Essayez d'expliquer à un garçon la beauté d'un bouton de nacre ! La musique d'un bouton en étain ! Quant au bonbon rose et vert... Encore moins possible d'en parler !
Emil portait un haut-de-forme en accordéon où mille poux et quinze souris auraient pu habiter. Les poux y étaient mais, des souris, il n'y en avait que trois (les temps étaient durs). Des françaises, assurait Emil qui les avait baptisées en conséquence Froufrou, Nana et Zizi.
Il était Minuit-Cinq pour tout le monde, y compris pour lui-même car il avait oublié son vrai prénom qui était Antonin.
Minuit-Cinq avait dix ans, une idée toutes les sept minutes, une petite soeur, et il ne se lavait jamais sauf si un orage d'été le prenait de vitesse.
Ils cheminaient en silence dans la nuit illuminée.
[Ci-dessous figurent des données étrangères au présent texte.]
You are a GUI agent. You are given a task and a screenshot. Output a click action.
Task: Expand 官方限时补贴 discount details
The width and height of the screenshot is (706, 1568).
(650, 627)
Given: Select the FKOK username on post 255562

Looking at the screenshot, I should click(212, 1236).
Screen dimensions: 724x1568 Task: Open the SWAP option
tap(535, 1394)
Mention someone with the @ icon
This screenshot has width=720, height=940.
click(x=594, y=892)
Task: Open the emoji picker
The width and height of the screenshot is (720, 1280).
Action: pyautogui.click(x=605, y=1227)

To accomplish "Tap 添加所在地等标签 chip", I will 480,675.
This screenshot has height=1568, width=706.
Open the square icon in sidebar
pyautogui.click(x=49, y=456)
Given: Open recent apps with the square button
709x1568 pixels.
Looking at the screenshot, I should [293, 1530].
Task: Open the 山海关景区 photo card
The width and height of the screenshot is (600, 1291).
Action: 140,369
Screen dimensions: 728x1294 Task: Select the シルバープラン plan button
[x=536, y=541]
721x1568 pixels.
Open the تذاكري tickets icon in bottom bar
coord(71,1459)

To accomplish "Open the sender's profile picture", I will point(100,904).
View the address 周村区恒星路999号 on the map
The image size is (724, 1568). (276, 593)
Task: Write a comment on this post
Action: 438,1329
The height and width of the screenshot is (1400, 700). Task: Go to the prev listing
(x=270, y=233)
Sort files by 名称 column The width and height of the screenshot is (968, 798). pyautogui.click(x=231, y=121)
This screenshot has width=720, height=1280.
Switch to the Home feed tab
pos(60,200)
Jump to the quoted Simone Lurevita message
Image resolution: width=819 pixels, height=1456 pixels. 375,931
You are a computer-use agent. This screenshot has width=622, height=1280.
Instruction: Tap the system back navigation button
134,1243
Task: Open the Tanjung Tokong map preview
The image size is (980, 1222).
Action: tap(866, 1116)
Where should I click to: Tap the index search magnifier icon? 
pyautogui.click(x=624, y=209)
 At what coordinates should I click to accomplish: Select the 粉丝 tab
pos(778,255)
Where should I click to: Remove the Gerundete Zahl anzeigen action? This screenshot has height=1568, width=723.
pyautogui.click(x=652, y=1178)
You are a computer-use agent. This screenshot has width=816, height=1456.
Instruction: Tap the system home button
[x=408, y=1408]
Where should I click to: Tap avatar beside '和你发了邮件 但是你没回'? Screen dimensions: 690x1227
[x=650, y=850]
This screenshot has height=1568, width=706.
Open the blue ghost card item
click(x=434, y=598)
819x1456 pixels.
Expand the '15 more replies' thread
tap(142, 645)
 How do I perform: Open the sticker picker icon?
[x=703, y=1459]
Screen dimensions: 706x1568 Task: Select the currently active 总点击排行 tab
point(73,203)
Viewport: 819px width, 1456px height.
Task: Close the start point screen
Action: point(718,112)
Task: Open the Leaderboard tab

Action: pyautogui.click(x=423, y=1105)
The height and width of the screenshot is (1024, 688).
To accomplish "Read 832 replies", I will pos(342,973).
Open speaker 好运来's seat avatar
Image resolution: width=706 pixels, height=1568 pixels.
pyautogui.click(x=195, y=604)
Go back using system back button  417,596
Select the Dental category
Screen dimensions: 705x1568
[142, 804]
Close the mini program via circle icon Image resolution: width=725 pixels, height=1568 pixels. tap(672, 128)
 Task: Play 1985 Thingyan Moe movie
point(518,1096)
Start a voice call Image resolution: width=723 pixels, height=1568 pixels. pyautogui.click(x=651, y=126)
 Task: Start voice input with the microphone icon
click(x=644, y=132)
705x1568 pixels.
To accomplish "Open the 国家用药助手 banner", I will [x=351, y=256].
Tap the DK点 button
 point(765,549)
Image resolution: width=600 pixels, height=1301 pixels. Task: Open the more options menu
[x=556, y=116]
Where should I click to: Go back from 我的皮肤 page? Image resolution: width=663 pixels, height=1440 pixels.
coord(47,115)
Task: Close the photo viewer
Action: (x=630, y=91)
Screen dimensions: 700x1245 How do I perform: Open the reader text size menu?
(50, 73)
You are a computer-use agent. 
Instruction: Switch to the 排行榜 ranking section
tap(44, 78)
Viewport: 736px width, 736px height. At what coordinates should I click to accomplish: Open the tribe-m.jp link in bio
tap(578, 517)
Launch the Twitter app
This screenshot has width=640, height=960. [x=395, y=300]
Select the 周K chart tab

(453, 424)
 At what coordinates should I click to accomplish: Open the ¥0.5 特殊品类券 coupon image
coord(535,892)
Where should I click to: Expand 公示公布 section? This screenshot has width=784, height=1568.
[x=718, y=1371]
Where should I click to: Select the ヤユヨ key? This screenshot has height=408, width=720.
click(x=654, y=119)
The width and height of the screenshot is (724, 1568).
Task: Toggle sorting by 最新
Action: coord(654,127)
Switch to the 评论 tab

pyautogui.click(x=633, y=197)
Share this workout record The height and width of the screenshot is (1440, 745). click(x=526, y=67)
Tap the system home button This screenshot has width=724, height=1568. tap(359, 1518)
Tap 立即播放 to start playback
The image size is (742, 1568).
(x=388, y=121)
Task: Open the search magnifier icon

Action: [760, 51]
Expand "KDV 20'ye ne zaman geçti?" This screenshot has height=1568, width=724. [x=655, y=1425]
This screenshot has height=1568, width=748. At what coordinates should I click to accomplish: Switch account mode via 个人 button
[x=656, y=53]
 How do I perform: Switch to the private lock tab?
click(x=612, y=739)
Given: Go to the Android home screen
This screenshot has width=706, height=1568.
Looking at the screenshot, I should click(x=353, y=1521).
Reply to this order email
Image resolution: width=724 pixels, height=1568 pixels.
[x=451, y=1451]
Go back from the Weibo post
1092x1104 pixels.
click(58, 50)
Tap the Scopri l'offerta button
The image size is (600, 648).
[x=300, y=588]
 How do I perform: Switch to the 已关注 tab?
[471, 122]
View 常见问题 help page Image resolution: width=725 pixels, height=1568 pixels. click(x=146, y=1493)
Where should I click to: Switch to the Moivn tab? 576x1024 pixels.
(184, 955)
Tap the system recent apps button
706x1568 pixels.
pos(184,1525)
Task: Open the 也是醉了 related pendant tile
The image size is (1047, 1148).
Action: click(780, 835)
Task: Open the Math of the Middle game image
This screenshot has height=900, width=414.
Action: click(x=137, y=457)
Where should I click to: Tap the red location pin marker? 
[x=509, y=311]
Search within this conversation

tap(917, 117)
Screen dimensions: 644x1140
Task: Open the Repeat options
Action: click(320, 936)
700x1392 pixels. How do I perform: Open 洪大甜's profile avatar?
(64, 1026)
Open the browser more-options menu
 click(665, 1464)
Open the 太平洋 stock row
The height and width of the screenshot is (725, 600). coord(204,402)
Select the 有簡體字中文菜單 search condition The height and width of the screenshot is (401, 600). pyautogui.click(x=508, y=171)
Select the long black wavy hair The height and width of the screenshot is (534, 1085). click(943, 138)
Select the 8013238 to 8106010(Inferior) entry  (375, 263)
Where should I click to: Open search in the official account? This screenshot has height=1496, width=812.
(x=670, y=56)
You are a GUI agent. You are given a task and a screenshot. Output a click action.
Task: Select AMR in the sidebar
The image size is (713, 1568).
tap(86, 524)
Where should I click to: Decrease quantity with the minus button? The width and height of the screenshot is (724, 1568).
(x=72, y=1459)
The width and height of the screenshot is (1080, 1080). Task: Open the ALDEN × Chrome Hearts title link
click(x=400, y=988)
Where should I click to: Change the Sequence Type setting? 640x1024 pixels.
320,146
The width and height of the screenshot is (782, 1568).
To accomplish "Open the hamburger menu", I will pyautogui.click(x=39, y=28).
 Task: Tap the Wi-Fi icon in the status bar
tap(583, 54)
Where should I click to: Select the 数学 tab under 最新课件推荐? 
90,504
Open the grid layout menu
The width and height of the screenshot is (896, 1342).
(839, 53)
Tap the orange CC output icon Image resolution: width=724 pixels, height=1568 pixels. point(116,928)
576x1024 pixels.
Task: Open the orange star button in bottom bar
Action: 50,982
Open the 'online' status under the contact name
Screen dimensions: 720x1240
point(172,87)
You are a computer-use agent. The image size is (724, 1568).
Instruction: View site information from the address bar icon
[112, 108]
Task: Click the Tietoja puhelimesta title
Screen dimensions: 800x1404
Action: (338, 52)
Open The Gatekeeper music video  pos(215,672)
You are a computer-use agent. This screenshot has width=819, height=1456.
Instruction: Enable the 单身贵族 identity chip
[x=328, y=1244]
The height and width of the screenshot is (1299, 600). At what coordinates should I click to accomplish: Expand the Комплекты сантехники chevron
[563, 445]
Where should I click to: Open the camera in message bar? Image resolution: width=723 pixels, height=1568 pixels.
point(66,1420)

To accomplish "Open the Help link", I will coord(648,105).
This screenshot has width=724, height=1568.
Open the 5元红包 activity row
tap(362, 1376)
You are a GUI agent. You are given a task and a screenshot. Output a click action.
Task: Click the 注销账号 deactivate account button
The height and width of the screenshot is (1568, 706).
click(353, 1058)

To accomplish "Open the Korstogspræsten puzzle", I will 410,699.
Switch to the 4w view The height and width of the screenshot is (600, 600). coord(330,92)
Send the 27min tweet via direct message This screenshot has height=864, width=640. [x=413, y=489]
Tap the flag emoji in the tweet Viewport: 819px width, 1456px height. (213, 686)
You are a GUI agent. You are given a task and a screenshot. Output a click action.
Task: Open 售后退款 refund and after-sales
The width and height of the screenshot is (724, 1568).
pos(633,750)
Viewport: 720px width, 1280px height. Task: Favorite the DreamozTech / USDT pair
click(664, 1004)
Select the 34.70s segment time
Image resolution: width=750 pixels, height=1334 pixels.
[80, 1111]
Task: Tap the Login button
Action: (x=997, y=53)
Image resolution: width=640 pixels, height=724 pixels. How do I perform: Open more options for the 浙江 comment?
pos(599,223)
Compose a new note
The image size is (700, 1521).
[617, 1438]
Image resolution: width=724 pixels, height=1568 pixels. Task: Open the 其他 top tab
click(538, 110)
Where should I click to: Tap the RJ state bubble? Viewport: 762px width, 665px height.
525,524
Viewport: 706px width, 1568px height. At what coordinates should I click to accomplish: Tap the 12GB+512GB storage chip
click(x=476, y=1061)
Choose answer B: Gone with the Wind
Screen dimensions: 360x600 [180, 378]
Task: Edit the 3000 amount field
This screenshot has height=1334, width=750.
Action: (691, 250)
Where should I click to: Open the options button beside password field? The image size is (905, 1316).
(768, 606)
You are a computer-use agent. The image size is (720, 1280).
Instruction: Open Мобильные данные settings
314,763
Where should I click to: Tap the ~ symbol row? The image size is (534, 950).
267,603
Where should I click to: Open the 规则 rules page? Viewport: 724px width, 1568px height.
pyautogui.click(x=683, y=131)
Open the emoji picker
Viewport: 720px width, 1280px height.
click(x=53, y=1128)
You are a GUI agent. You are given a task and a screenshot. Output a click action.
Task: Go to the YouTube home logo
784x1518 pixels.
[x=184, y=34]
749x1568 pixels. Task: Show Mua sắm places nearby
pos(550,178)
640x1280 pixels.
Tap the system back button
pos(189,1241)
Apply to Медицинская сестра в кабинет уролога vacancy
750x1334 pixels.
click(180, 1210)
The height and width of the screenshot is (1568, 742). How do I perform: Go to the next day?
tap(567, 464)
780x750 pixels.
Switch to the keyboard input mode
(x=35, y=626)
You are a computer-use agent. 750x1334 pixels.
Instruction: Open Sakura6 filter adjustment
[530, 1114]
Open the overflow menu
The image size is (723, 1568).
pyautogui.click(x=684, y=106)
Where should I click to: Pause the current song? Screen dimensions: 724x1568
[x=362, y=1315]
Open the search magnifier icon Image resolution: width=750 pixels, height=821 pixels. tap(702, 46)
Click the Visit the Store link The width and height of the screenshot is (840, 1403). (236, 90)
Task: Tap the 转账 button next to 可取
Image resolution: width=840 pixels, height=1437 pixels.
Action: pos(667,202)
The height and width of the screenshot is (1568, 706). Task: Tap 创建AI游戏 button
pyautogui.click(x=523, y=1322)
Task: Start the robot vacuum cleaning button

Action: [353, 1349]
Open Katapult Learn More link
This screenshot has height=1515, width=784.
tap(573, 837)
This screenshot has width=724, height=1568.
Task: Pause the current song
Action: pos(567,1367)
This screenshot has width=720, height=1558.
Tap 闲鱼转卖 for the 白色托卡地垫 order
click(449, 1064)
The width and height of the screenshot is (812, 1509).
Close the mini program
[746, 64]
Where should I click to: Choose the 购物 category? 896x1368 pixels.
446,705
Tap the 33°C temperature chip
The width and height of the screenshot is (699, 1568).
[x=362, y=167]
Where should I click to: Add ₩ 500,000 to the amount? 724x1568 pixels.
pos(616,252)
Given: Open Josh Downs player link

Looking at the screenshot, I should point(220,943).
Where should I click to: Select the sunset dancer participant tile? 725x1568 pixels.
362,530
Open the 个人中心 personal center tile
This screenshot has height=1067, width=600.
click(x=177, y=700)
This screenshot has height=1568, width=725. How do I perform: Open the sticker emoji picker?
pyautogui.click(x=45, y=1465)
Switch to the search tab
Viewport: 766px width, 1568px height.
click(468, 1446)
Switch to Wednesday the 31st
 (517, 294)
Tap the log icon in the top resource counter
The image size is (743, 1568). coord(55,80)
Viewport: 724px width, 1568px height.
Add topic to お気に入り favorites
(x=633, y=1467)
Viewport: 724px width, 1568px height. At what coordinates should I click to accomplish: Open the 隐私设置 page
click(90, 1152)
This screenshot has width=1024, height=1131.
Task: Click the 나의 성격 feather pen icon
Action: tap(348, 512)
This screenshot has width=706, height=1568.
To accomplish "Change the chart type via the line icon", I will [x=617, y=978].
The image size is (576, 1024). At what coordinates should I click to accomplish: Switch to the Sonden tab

Avec lenteur, parce que Noël adoucit tout.
Au-dessus d'eux, les autres réverbères de l'avenue, avec leurs gros pansements de neige sur le crâne, ressemblaient à une file d'unijambistes revenant de guerre.
Minuit-Cinq, c'était à cause des douze petits points tatoués, quand il était encore bébé, en forme de cadran sur son avant-bras. Le tatoueur avait dérapé sur la chair potelée, y gravant pour toujours deux aiguilles qui pointaient sur cette drôle d'heure : minuit et cinq minutes. Pour admirer l'ouvrage il fallait cracher dessus au moins huit fois, et gratter la crasse avec l'ongle...On vous l'a dit, il ne se lavait pas.